24 August 2005

The Web

Bawag opens in Libya

Bawag PSK, the Austrian bank, has become the first major European banking group to open shop in Libya, with a representative office located at the Corinthia Bab Africa hotel in Tripoli.
Bawag wants this office to serve as an entry point to the North African market in close cooperation with Bawag Malta Bank Ltd, a wholly-owned subsidiary which opened in Sliema two years ago.
Bawag’s chairman and CEO, Johann Zwettler, who led a 25-person Austrian delegation to Tripoli for the opening, said: “We understand that Libya is on the brink of major change, with outstanding plans for transformation. When you consider the country’s economic potential, these plans have strong significance. It is Bawag’s wish to be part of Libya’s evolution. We are convinced that, in opening the Tripoli office, we are taking the right step at the right time, and in the right place.”
The representative office will be headed by Bashir Ghazla, Bawag’s chief representative in Libya. He will be supported by Bashir Hagul, who is based in Malta.
Zwettler said: “We do not want to compete with Libyan banks for existing market share. We want to develop new means of banking in the Libyan market, in borrowing, lending and other financial services. We want to cooperate and collaborate, to provide our expertise, so that we may share the benefits of Libya’s development.”
The opening of Bawag’s Tripoli office is to be seen in the light of on-going talks between the European Union and Libya, about the latter’s participation in the projected Euro-Mediterranean Free Trade Area, which should be in place by 2010.
“Bawag is an Austrian bank, and Austria is a member of the European Union. Our relationship with Libya has to be considered in this context,” said Mr Zwettler. “As far as I know, Libya is having intensive talks with the European Union about joining the Euro-Med partnership. In any case, the European Investment bank is already actively preparing a mandate for activities with Libya, and Bawag has a good and close relationship with the European Investment Bank.” Ewald Nowotny, former vice president of the EIB and its current honorary vice president, was in Tripoli for the opening of Bawag’s representative office.
Austria has had a corporate presence in Libya for many years, not least through its energy corporation OMV, which has operated there for at least 30 years.
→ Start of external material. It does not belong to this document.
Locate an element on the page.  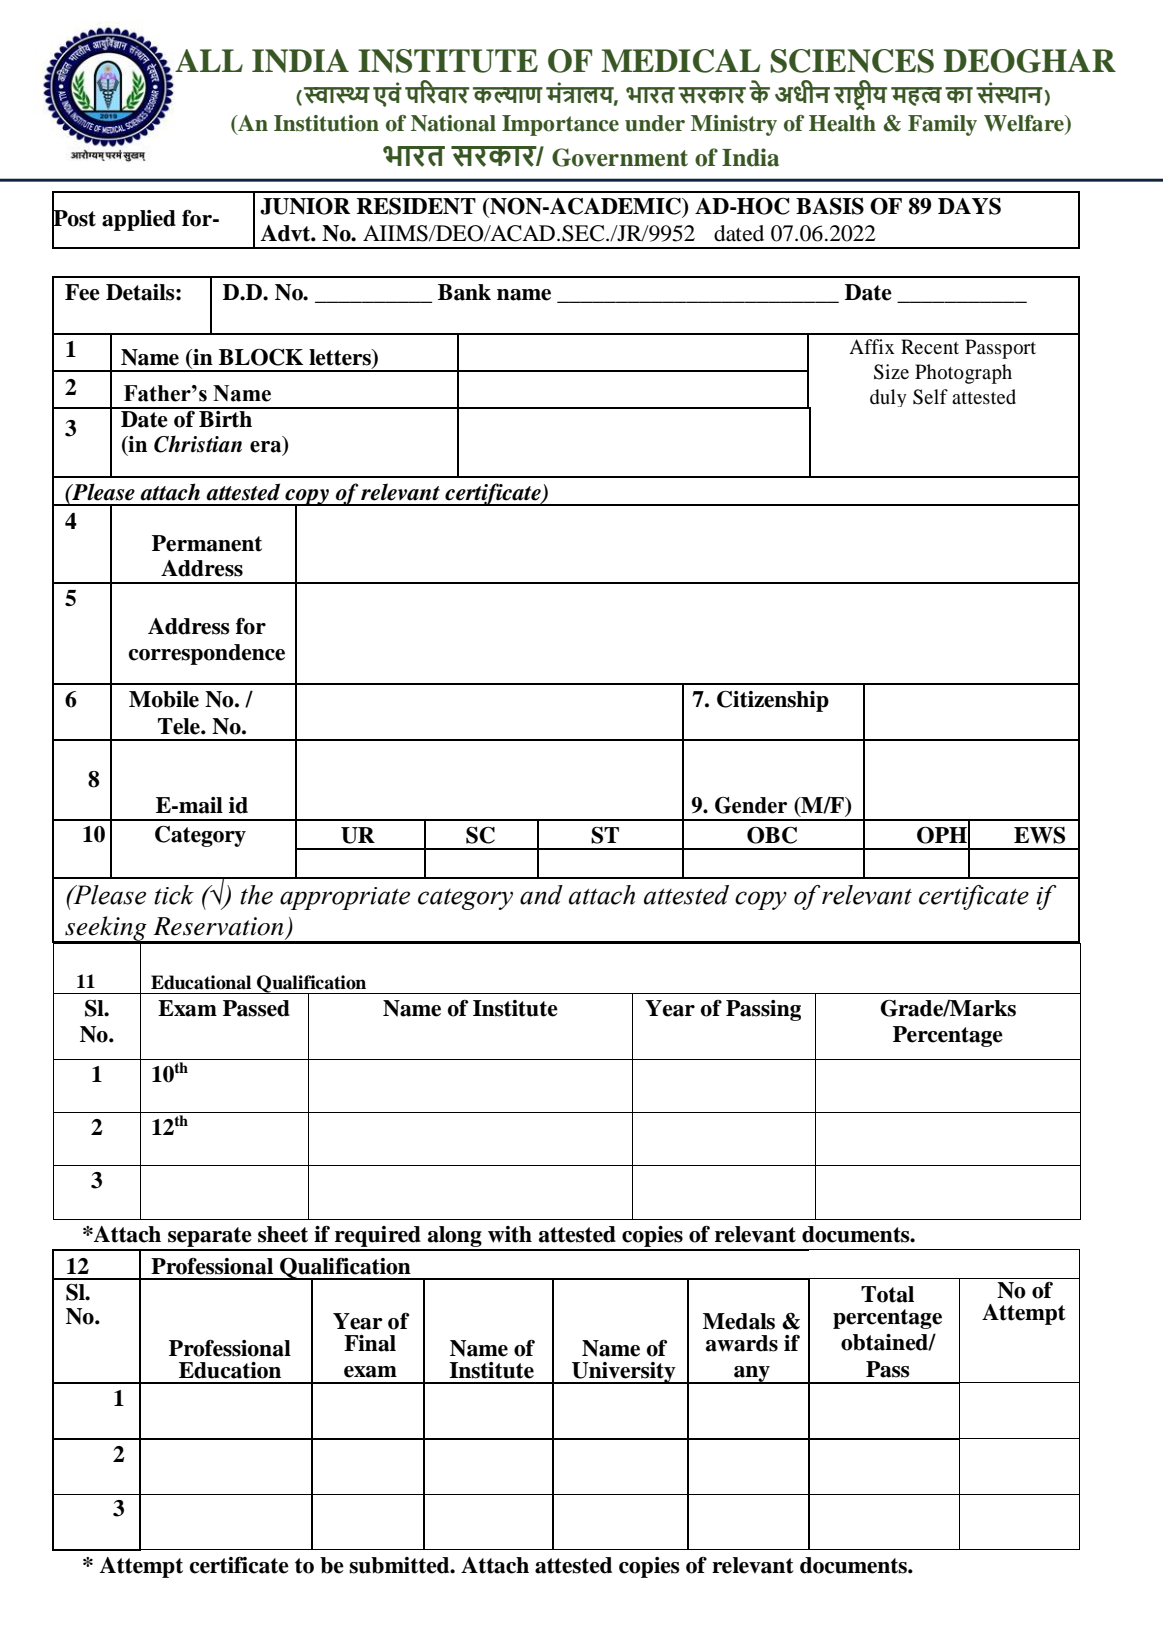
ALL is located at coordinates (209, 60).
Bawag already finances a considerable volume of export business to most of the Arab states. It is also an active participant in syndicated loans for Arab institutions and corporations, and it is the primary banker to the OPEC.
Since last year, Bawag has been wholly owned by the Austrian Federation of Trade Unions, the OeGB, which was already the main shareholder when it reacquired the remaining 46% stake held by the German banking organisation, Bayerische Landesbank. Later this year, Bawag will be fully merged with PSK – Austria’s postal savings bank, set up by Emperor Franz Josef in 1883 – which it had acquired from the Republic of Austria in 2000. This has created a single bank with 4,000 employees and 1.3 million customers, and the largest centrally-managed distribution network in Austria, with outlets even in remote villages. Bawag PSK now has more than 30% of the Austrian domestic banking market, and is the fourth largest banking group in Austria, by total assets.
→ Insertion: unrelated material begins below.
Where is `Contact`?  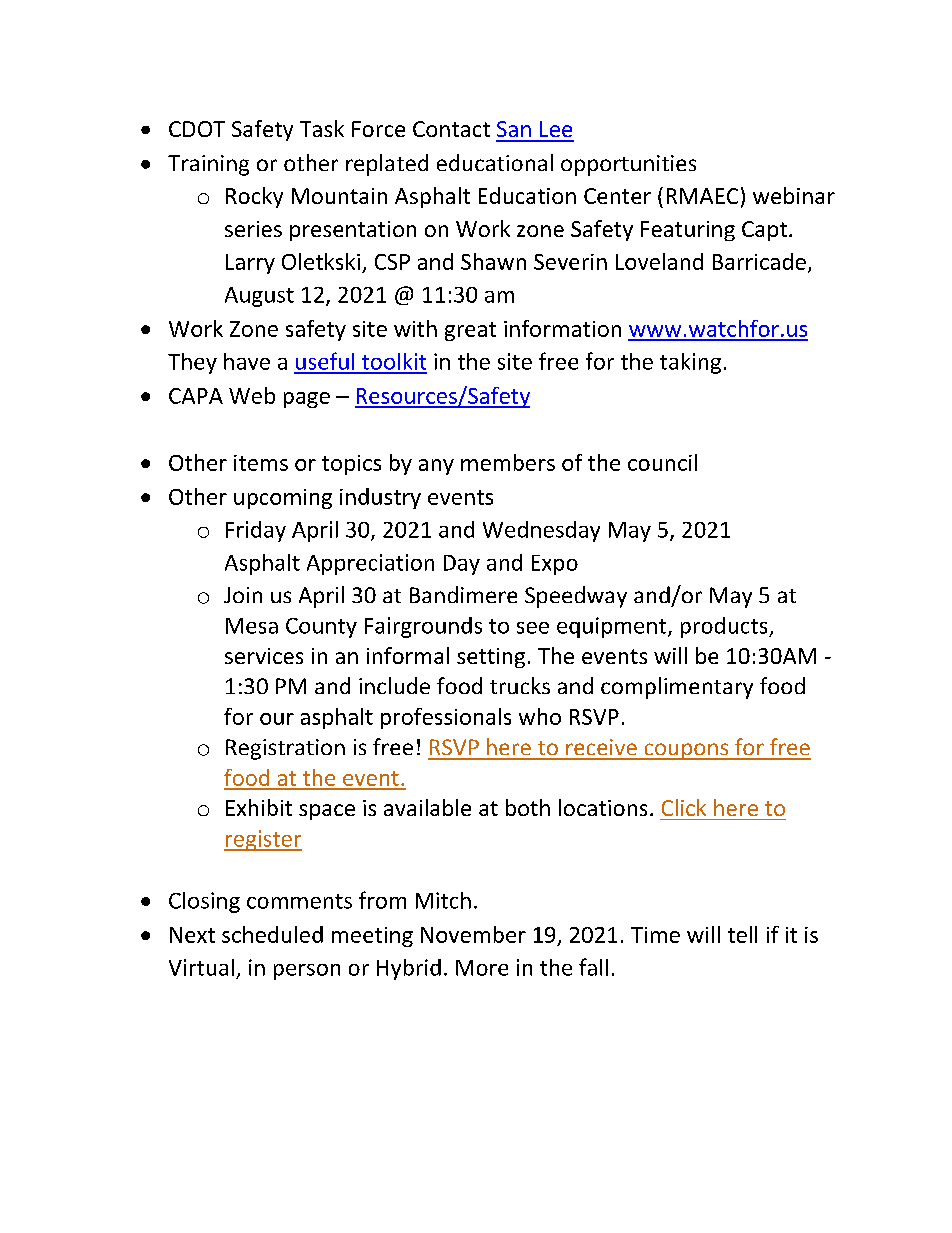
Contact is located at coordinates (451, 129).
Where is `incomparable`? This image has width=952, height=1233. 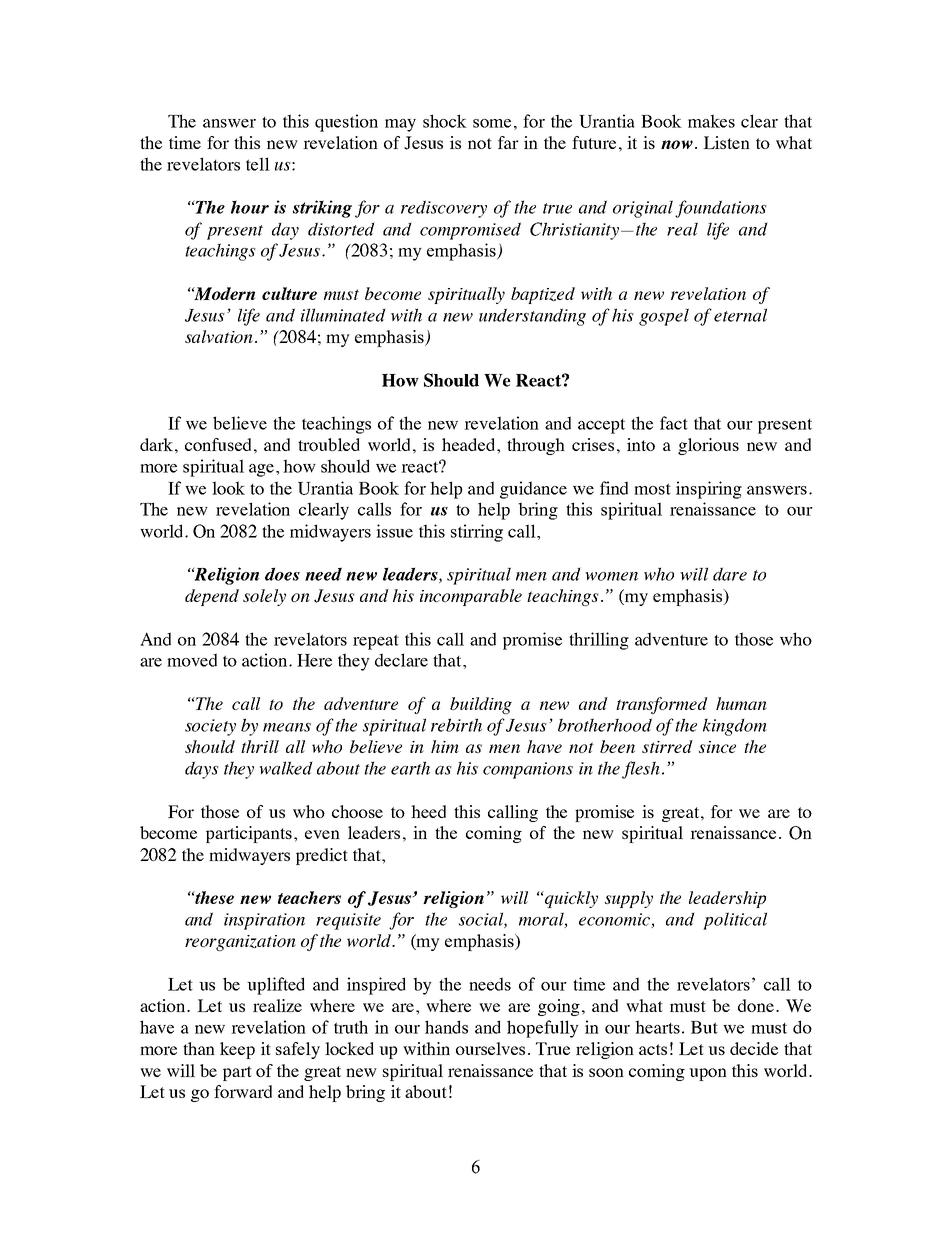 incomparable is located at coordinates (471, 597).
Through the Austrian Federation of Trade Unions, which has 1.4 million members, Bawag has direct access to 12,500 employee representatives in 3,500 companies, for distribution of financial products. This, together with a conservative approach to credit risk and a strong line in innovation, has helped fuel the bank’s remarkable growth. Its assets have more than quadrupled since 1986: from 12.6 billion euros to 56.3 billion euros last year.
Bawag is now increasing its presence in the four central European countries that are new member states of the European Union: the Czech Republic, Slovakia, Slovenia and Hungary, countries which have had a historical connection with Austria, and which are its geographical neighbours. “These countries are now more attractive to Bawag since they joined the European Union,” Johann Zwettler said. Beyond that, Bawag operates a representative office in Hong Kong, asset management and structured international financing services in Dublin, and the Malta subsidiary.
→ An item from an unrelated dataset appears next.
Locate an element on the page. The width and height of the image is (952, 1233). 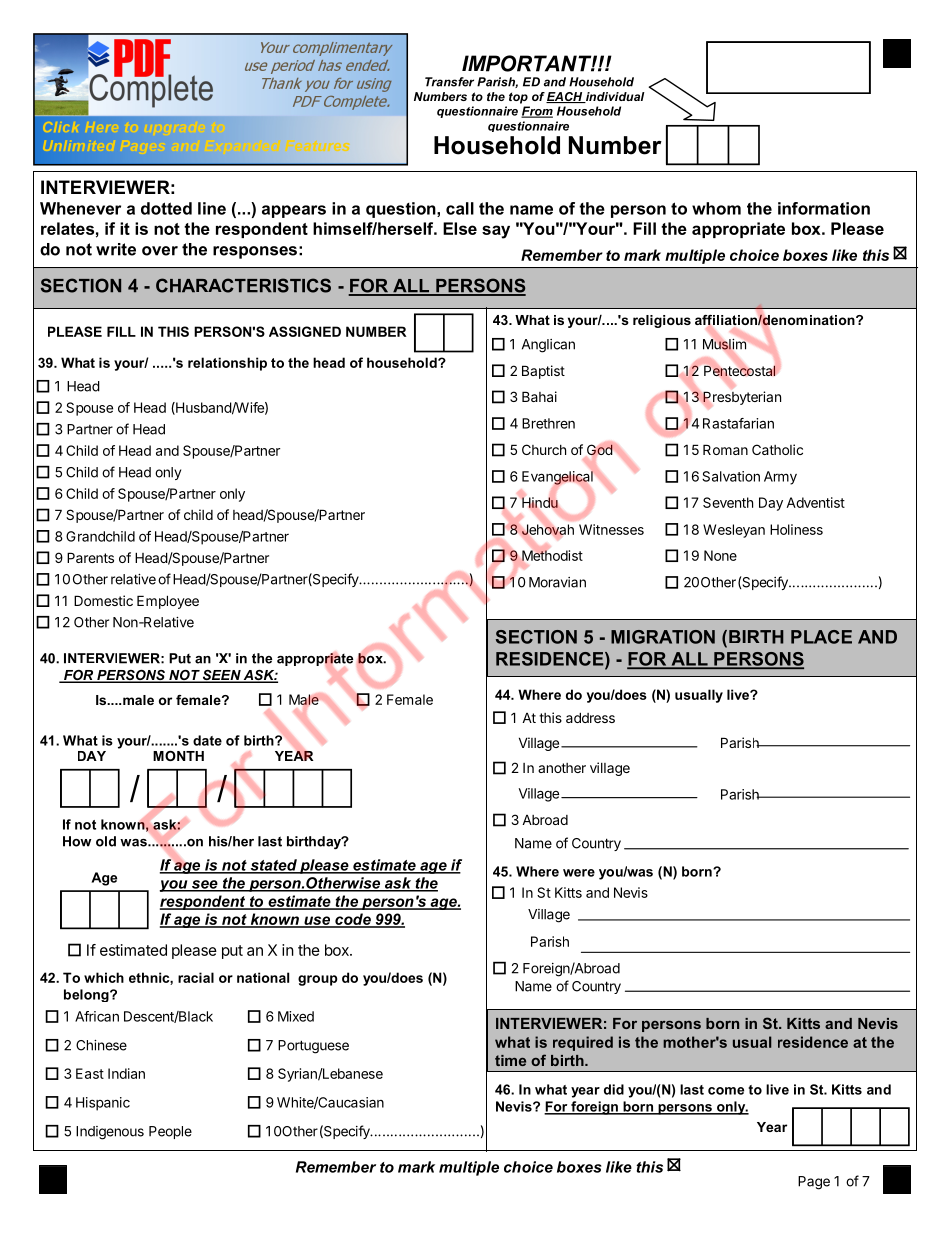
individual is located at coordinates (614, 97).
Bawag Bank was set up in 1922 under the name of Arbeiterbank, by Karl Renner, state chancellor of what was at the time the First Republic of Austria, and later, federal president of the Second Republic. Arbeiterbank was forcibly dissolved for political reasons in 1934, and reopened only after World War II ended, in 1945. The Austrian Trade Union Federation, which was set up that same year, was its main shareholder.